Q. Will you be coaching when you’re 65 do you think?
Urban Meyer: No. Don’t use — maybe. How’s that?
Q. I don’t know if you can answer this or not, but there was a big-time tackle from Ohio, we’re getting the impression he’s going somewhere else. Can you address that, and number two, considering all the effort put into that young man, how big a disappointment is that on a day like today?
Urban Meyer: I can’t comment because there’s — I’ll leave it at that.
Q. When you look at this list, what jumps out at you the most about this list of guys that you’ve gotten so far? There’s 20 I think have been announced by now. What jumps out at you as the strength of this class when you really look at it?
Urban Meyer: Well, I think there’s no doubt the interior defensive line. There’s so many — one of my favorite players is a guy that was absolutely relentless in the pursuit was Josh Proctor, Player of the Year in the state of Oklahoma. Obviously a heck of a football program there, and he made the decision to join us. And then I’m looking at one of the — I do this quite often. It’s not fair to the young people, but I think Jeremy Ruckert might be the best tight end prospect that I’ve ever seen and recruited. His skill set is ridiculous. Now it’s a question of getting him ready to play. And there’s many more, I just picked a couple there.
Q. We’ve asked you this question a million times when you’ve recruited quarterbacks: What is it about — you talk about Baldwin, his lineage, where he’s from. Baker Mayfield is from the same school. What more than anything else jumps off the page at you or the video about him, about Matthew Baldwin in particular?
Urban Meyer: Well, I went and watched him practice, too. I trust Ryan Day. Ryan Day did a phenomenal job. I’ll say this, too, just about Coach Day. Coach Day had the opportunity to potentially be a head coach in the SEC and decided to stay at Ohio State. He’s done a phenomenal job for us. There have been other coaches on our staff have opportunities to move on and they haven’t, so this coaching staff is very strong right now.
The one thing about Matthew Baldwin is that — I learned this years ago and I’ve said this before here, that what we do when we evaluate really any position; however, the most important position is the quarterback, is the competitive spirit is number one, toughness is number two, leadership is number three, number four is intelligence, number five is can you get out of a bad play, and then by the way, how does he throw, how does he run. We’ll work on all that other stuff.
And I think you see so many mistakes made at that position because people don’t categorize like that, and he checks the box off perfectly going right down the list, and when you see NFL make mistakes in drafting guys, it’s because they didn’t fit those top four categories, top five categories. You have a non-competitor at quarterback, it’s a bad day. You have a guy that is not very intelligent, not very tough and can’t lead, really, really bad day, and we’ve been lucky around here four years; we’ve had one.

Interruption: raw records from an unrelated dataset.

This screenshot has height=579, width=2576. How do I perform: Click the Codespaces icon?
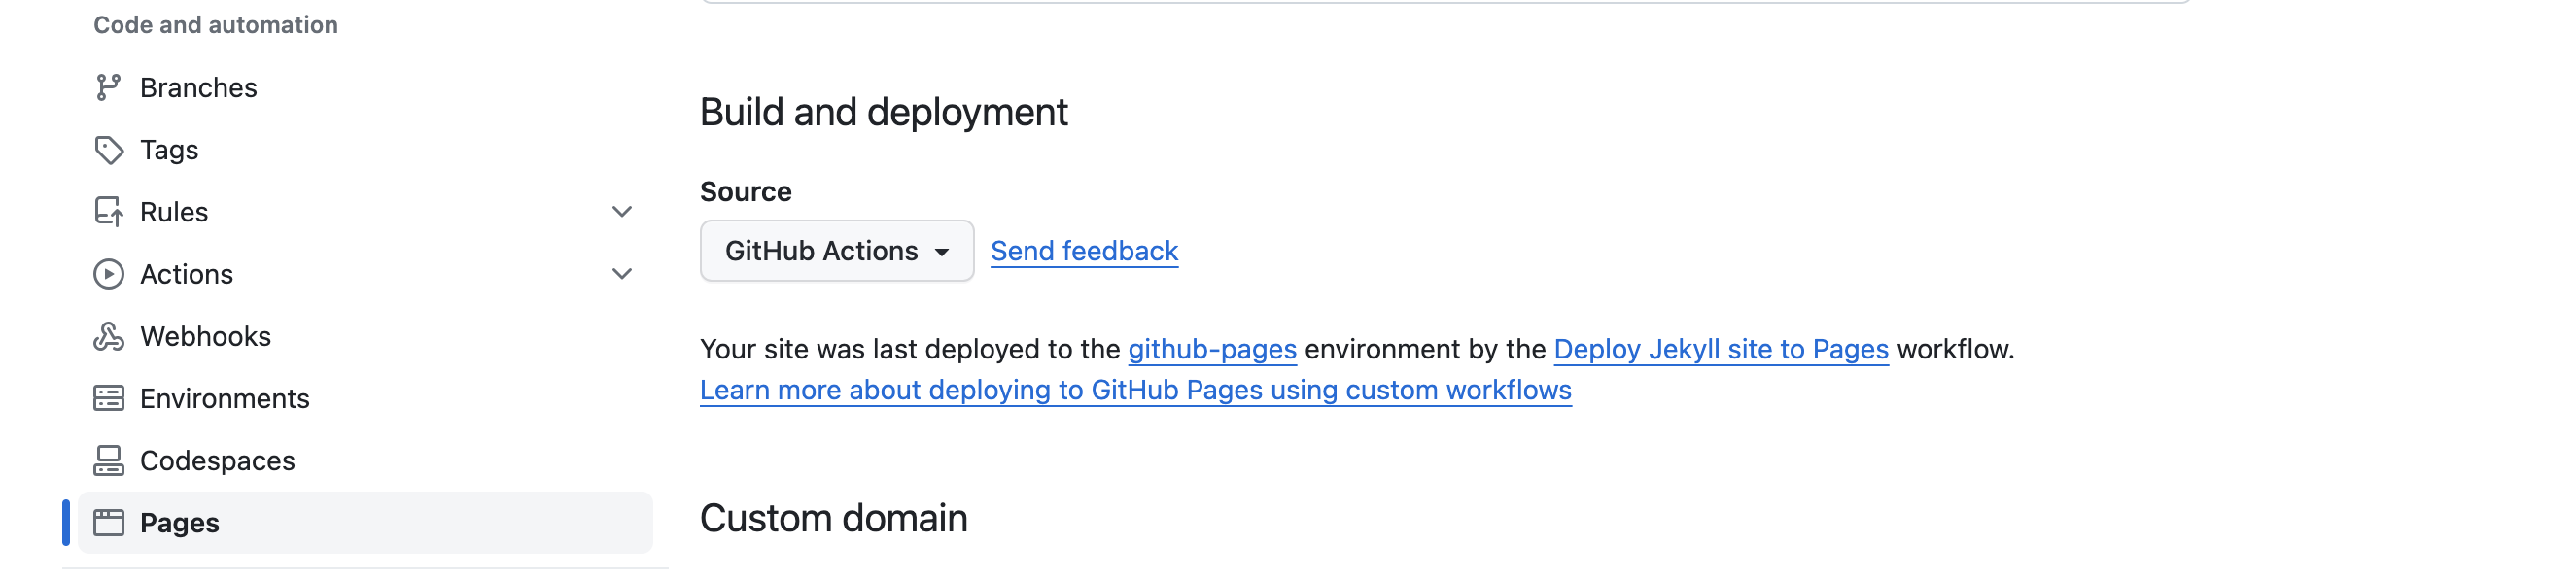tap(108, 460)
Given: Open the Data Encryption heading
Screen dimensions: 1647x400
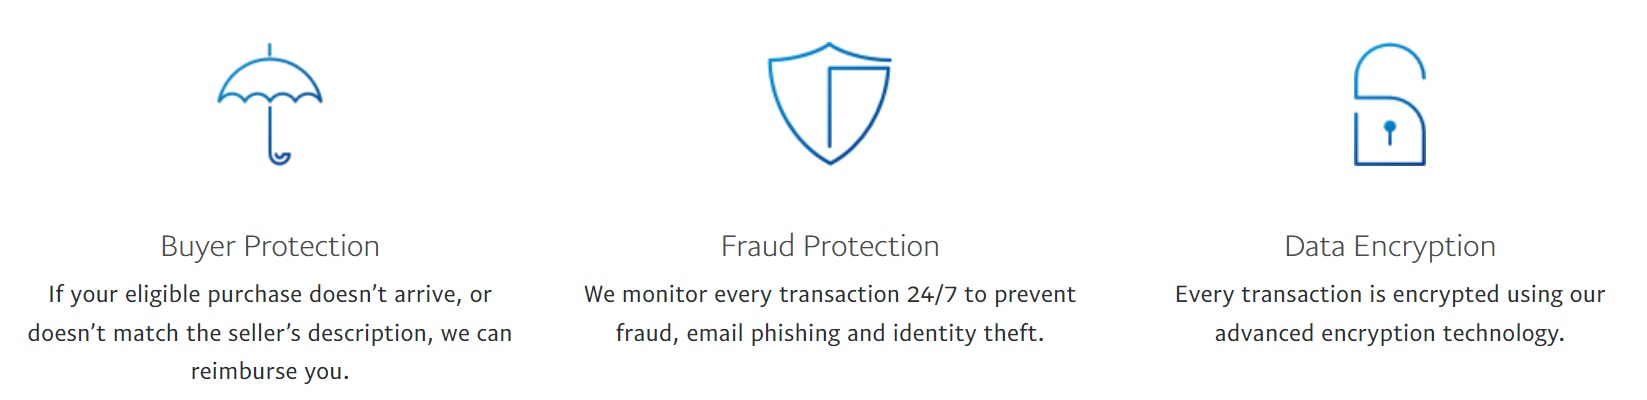Looking at the screenshot, I should point(1390,246).
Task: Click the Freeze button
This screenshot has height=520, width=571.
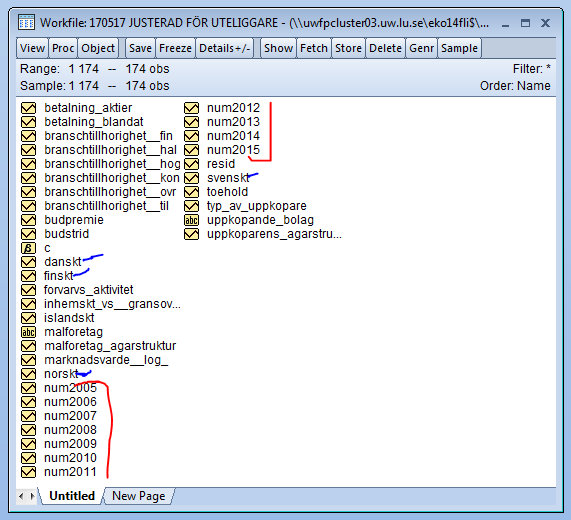Action: pyautogui.click(x=175, y=48)
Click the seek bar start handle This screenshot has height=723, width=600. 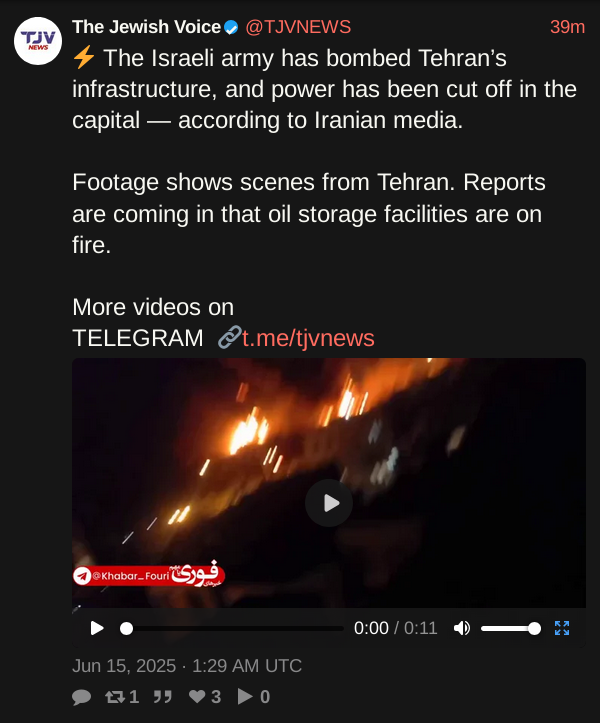(x=126, y=628)
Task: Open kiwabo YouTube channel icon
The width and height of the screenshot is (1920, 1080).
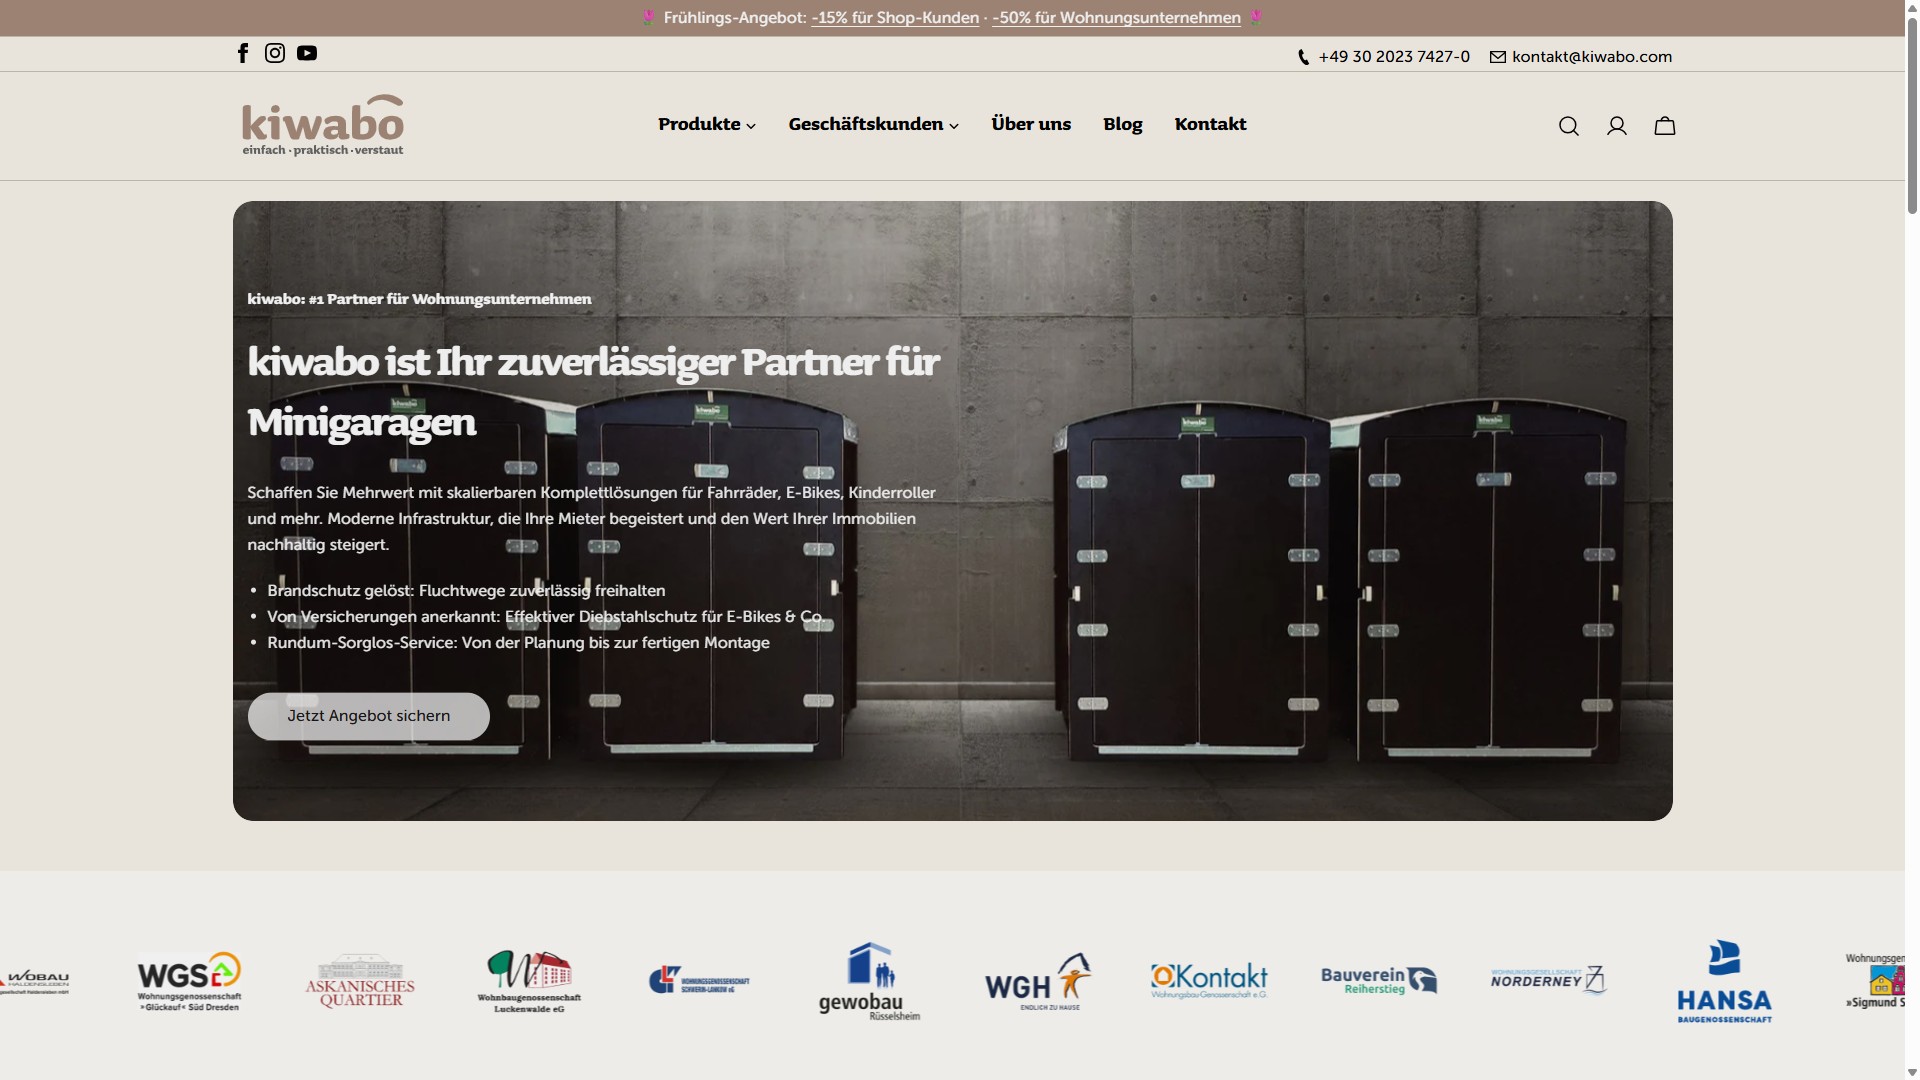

Q. Are you going to be able to go watch his game Saturday?
Urban Meyer: Matt Baldwin?
Q. Yeah, I think he’s playing AT&T.
Urban Meyer: No, I think we’re dead.
Q. Y’all dropped off one fellow in particular, we were talking about the ESPN set and all that kind of stuff. Was that the reason you dropped off of him or was it another reason?
Urban Meyer: I can’t — I don’t want to talk — we’ve got to move on. Thanks, guys.